# [PROBLEM DETAILS]
The line containing "Select the ai-travel-advisor app name" and every line after it, through the end of the records below, are to be reproduced exactly, with the pictures left out.

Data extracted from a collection
+--

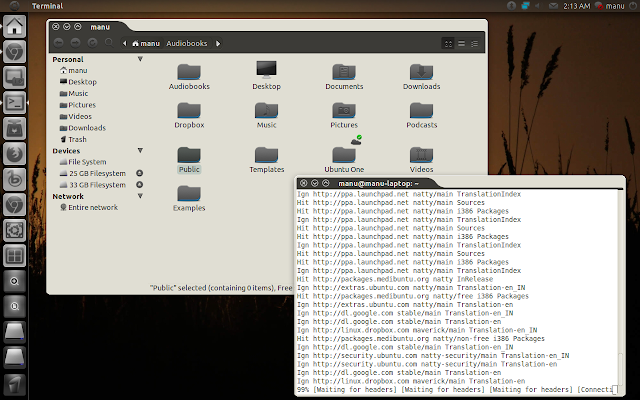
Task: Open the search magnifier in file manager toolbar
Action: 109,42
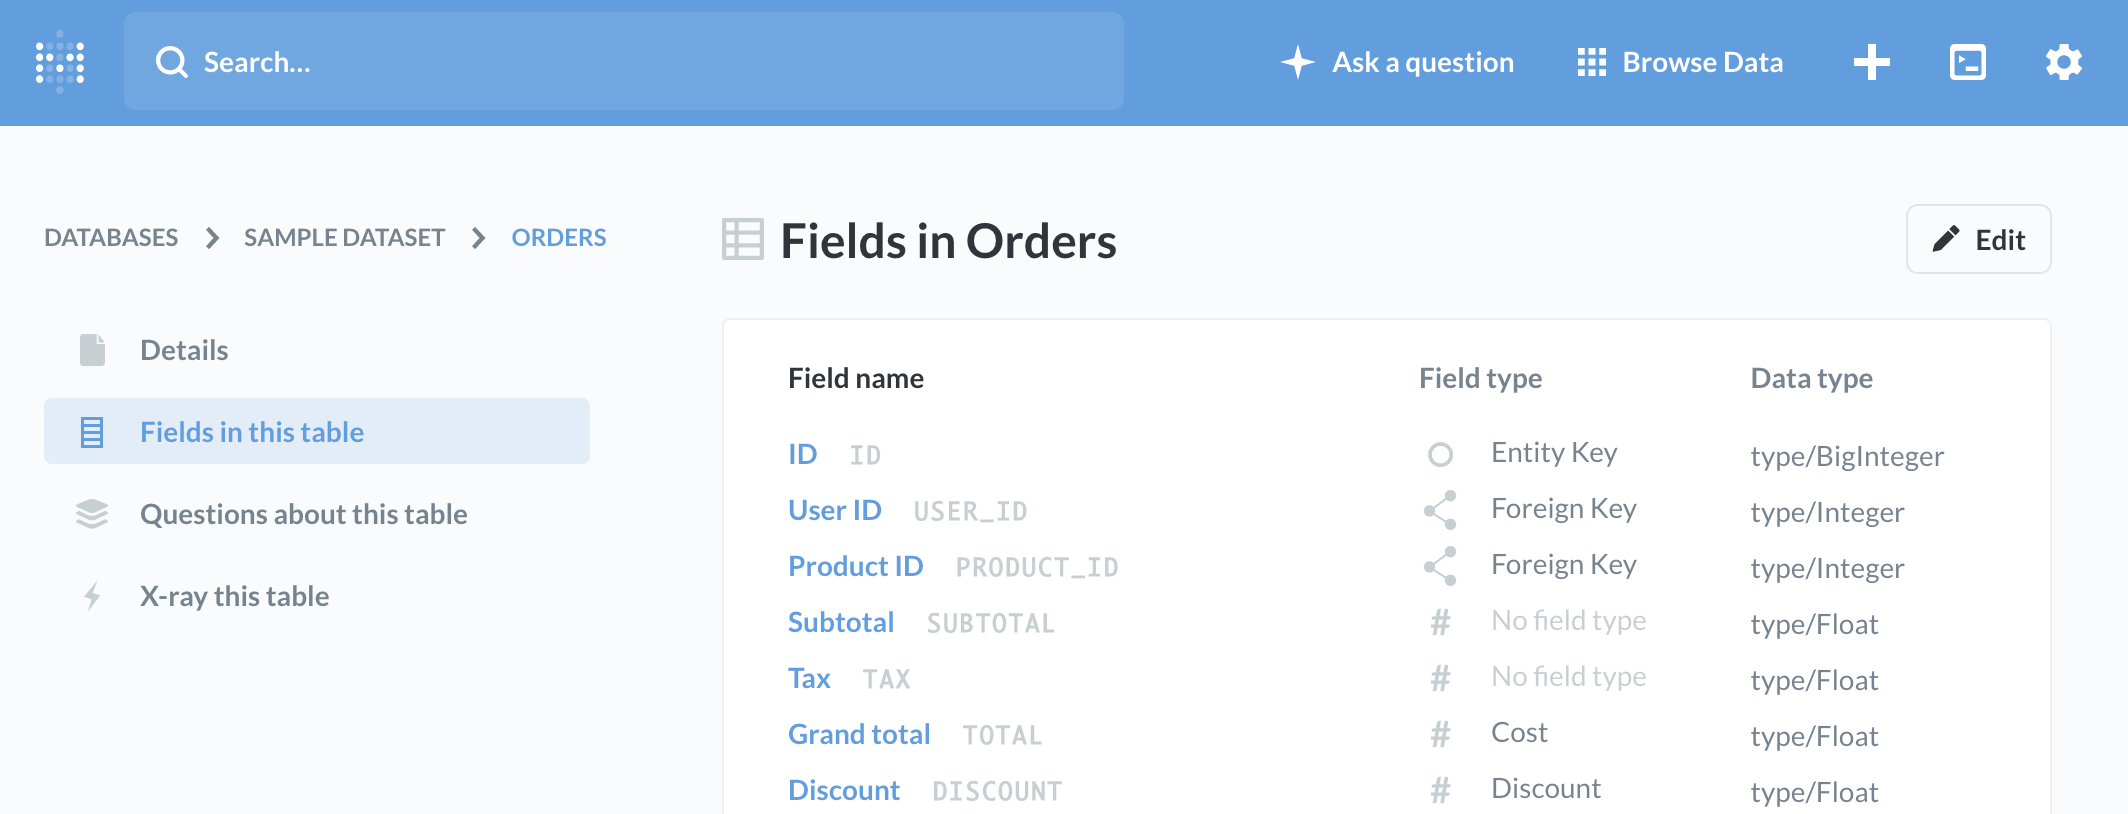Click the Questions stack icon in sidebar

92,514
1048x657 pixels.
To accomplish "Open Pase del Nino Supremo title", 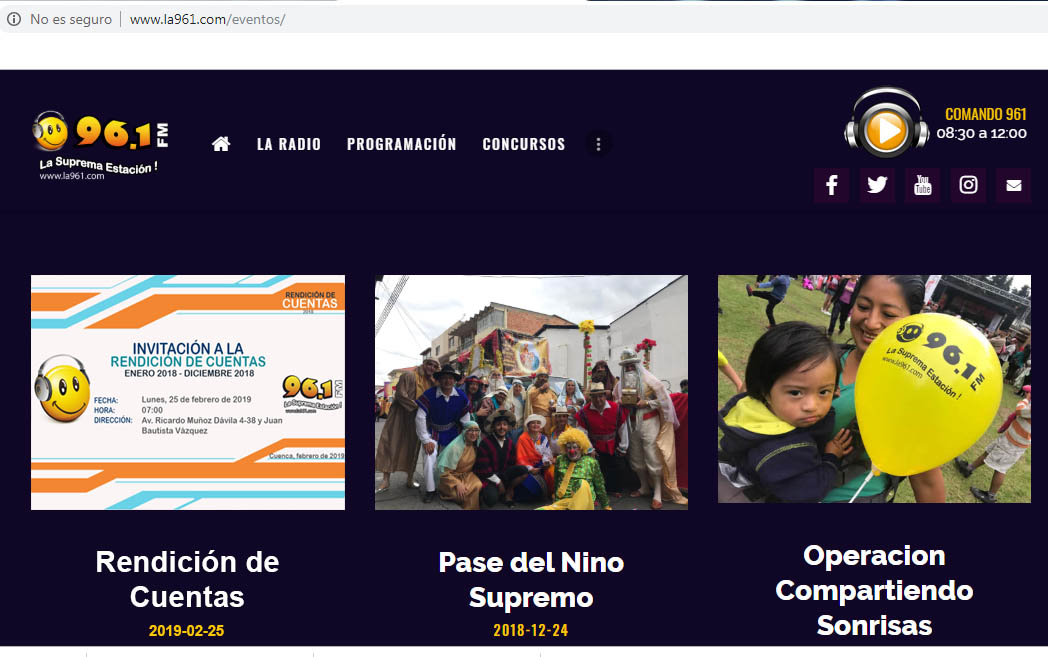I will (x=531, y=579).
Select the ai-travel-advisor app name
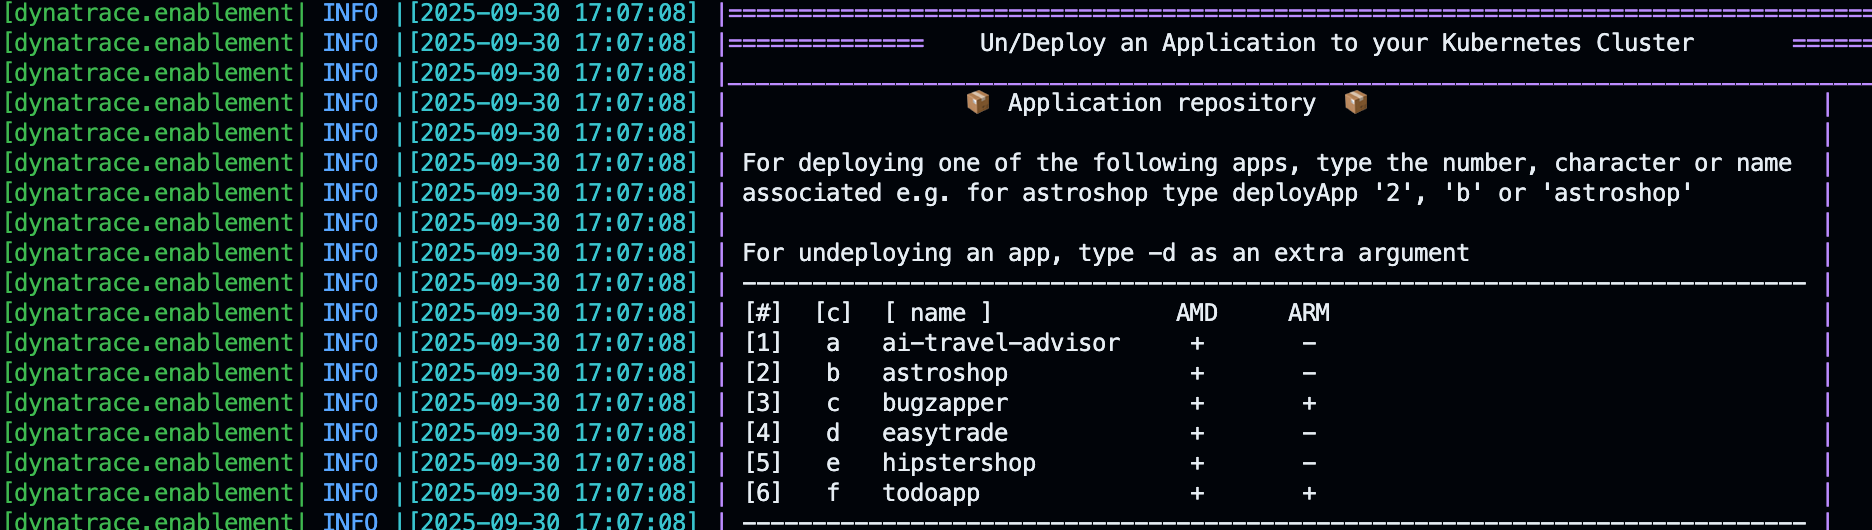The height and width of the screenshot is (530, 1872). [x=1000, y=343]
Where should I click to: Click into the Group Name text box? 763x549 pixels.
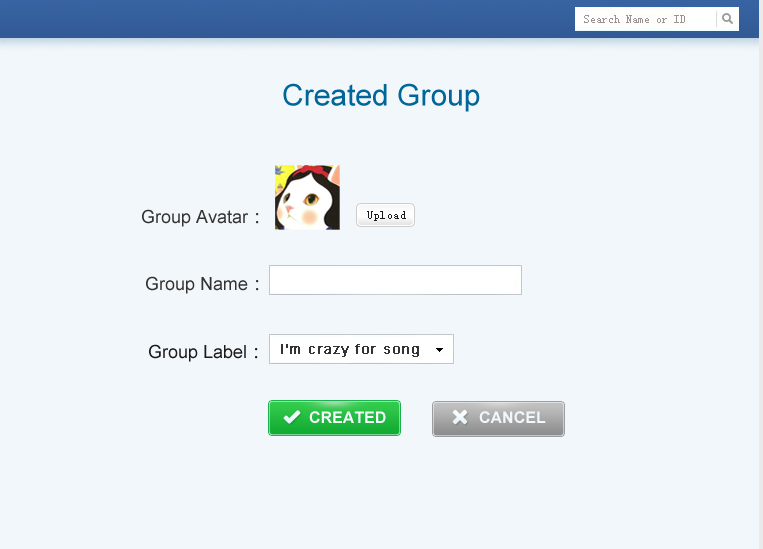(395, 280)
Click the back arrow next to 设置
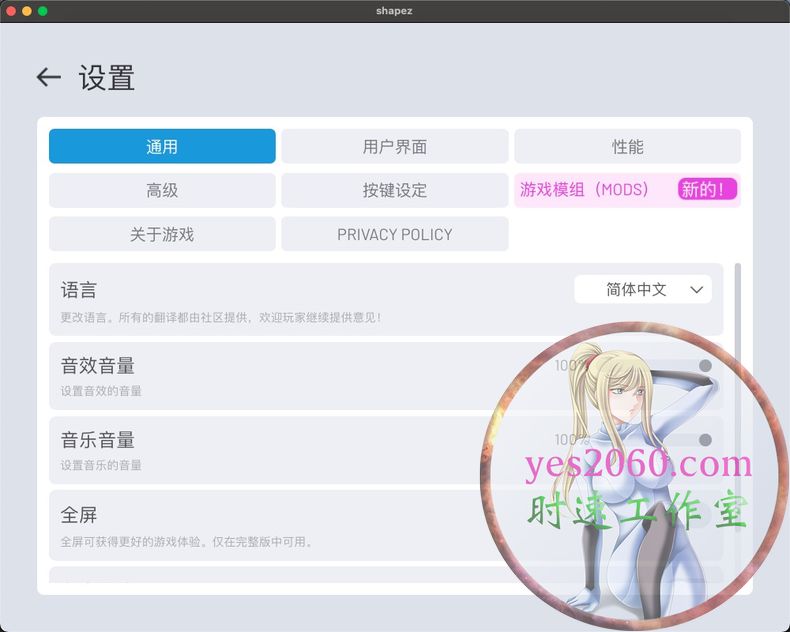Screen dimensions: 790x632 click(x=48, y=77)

+--

# [ANSWER BOX]
Select the ai-travel-advisor app name
The height and width of the screenshot is (530, 1872). [x=1000, y=343]
Where should I click to: Click into the Group Name text box? 763x549 pixels.
(395, 280)
Click the back arrow next to 设置
Screen dimensions: 790x632 click(x=48, y=77)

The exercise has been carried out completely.